Ein aktueller Cochrane Review widmet sich dieser Gruppe von Betroffenen und untersucht die Behandlungsmöglichkeiten von therapieresistenten Patient*innen mit fokaler Epilepsie, speziell mithilfe einer immunmodulierenden Therapie. Bei einer fokalen Epilepsie lässt sich ein begrenztes Areal im Hirngewebe als Ursprung epileptischer Anfälle identifizieren.
Unter einer immunmodulierenden Therapie versteht man pharmakologische Behandlungsmöglichkeiten, die das Immunsystem beeinflussen, z.B. Glucocorticoide. Darüber hinaus gibt es jedoch noch zahlreiche andere Wirkstoffe, die in der jüngeren Vergangenheit entwickelt wurden: Interleukin-Rezeptor-Antagonisten, intravenöse Immunglobuline und verschiedene monoklonale Antikörper (erkennbar am Suffix „-mab“). Die Idee hinter diesem Behandlungsansatz ist, entzündliche Anteile in der Entstehung eines epileptischen Anfalls zu unterdrücken.

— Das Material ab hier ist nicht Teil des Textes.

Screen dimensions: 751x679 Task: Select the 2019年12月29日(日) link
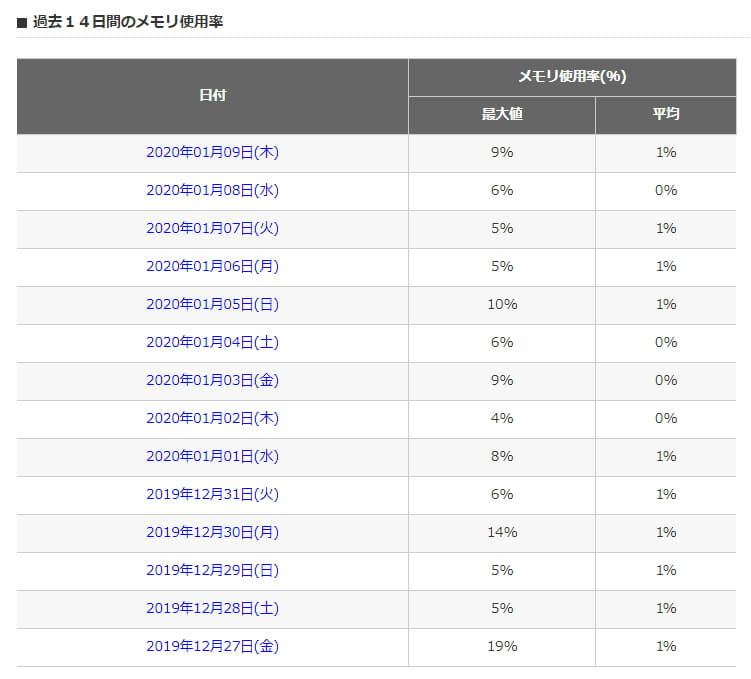(x=212, y=570)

In den aktuellen Review wurden Studien eingeschlossen, die eine immunmodulierende Therapie bei therapieresistenten Patient*innen mit einer fokalen Epilepsie über 2 Jahre zusätzlich zu einer antiepileptischen Standardmedikation untersuchten. Insgesamt konnten 172 Teilnehmende aus drei randomisiert kontrollierten Studien einbezogen werden, die im Schnitt 6 Wochen lang therapiert wurden.
Das wichtigste Ergebnis: Während sich mit Placebo die Zahl epileptischer Anfälle bei rund 155 pro 1000 Patient*innen mindestens halbiert, beträgt diese Anzahl mit einer immunmodulierenden Therapie 357 (95%-KI: 178 bis 713) pro 1000. Die Rate der sogenannten „Responder“ nach immunmodulierender Therapie kann also wahrscheinlich mehr als verdoppelt werden (moderate Vertrauenswürdigkeit nach GRADE).
Auf unerwünschte Ereignisse oder Therapieabbrüche hat eine immunmodulierende Therapie hingegen möglicherweise keinen oder nur einen geringen Einfluss. Unspezifische Nebenwirkungen wie Kopfschmerzen, Müdigkeit und Magen-Darm-Beschwerden wurden jedoch häufiger im Zusammenhang mit einer immunmodulierenden Therapie berichtet.
Die Autor*innen des Reviews merken jedoch selbst an, dass die Datenlage bisher noch sehr dünn ist. So stehen in der Meta-Analyse 38 „Responder“ nach immunmodulierender Therapie 9 „Responder“ nach Placebogabe gegenüber.